More broadly, I think the comically overheated emotional appeals about the supposedly apocalyptic outcomes that will befall the nation should either Trump or Biden win the election are just that — pure emotional manipulation and propaganda. While the US is certainly on a downward slope of terminal decline, the idea that Donald Trump represents the last guardrail against the collapse of Western Civilization is a hilarious joke. So is the idea that Democracy Will Be Destroyed if he wins again. The fact that we’re flooded with such overwrought stupidity 24/7 is almost enough reason unto itself to simply abstain from the ridiculous process.

Trump’s first term has not been the cataclysmic world-destroying nightmare that was forecast in 2016, and his second term probably wouldn’t be either. The peddlers of that nonsense have a lot to answer for in terms of the psychological turmoil they’ve inflicted on the country. The tactics they’ve used — from Russiagate, to impeachment, to the unending waves of artificially-generated moral panic — have done damage to the polity that seem likely irreversible. However, if you’re asking whether disgust with those tactics should in turn justify a vote for Trump, my answer is no.

I’ll also say that voting for Trump on the ground that you want to punish liberals and leftists for their “woke” excesses is a take I find incredibly stupid. First off, you have no reason to believe that these “woke” excesses will meaningfully abate with a Trump victory — they could easily intensify. And either way I find it a stupid thing to prioritize, even if it’s true that the “woke” excesses of the past several months have been especially crazy. You don’t have to tell me how nuts people of this mindset can be. But the terrain on which to litigate that issue is not through a YES or NO vote for Trump. I tend to think people voting for Trump on these supposed grounds almost certainly would have done so anyway.

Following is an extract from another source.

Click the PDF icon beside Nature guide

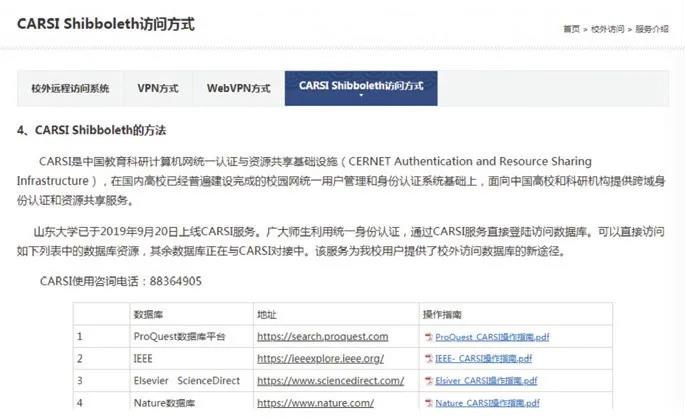(429, 404)
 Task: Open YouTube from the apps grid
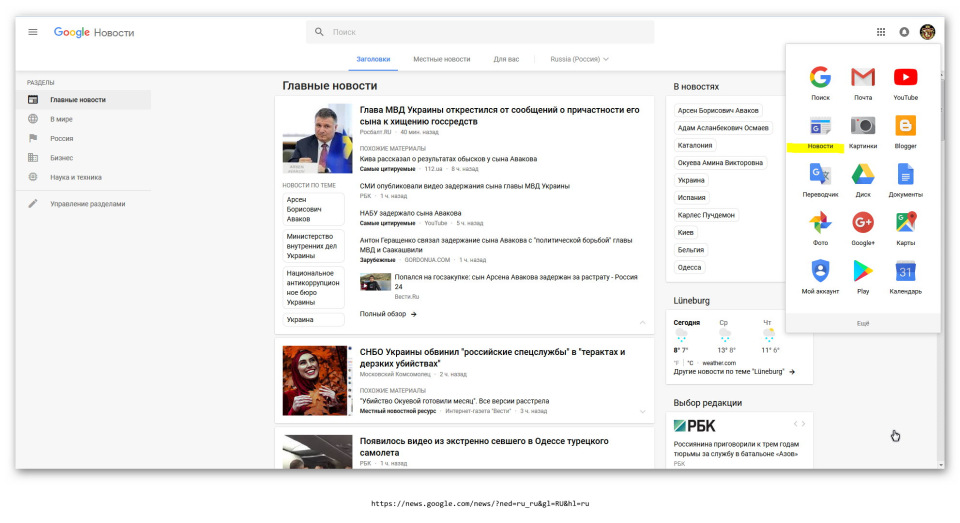tap(905, 78)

I further think it’s ridiculous to suggest that the federal government’s response to COVID has been effective as it might have been. And although gripes about Trump’s personal style and mannerisms are so wildly tedious at this point, it’s true that his personal communications about the virus in the early phase of the pandemic were extremely bad and discrediting. If this is really the best the federal government could have done to mitigate a pandemic, then the inevitable US hegemonic decline is happening at a much faster pace than I would have previously thought.

In short, there are rational reasons not to vote for either candidate — but rationality is not what you’re going to be bombarded with in the remaining days of the campaign. Instead you’ll be bombarded with shrieking emotional appeals that are completely divorced from reality. To that I say: no thanks.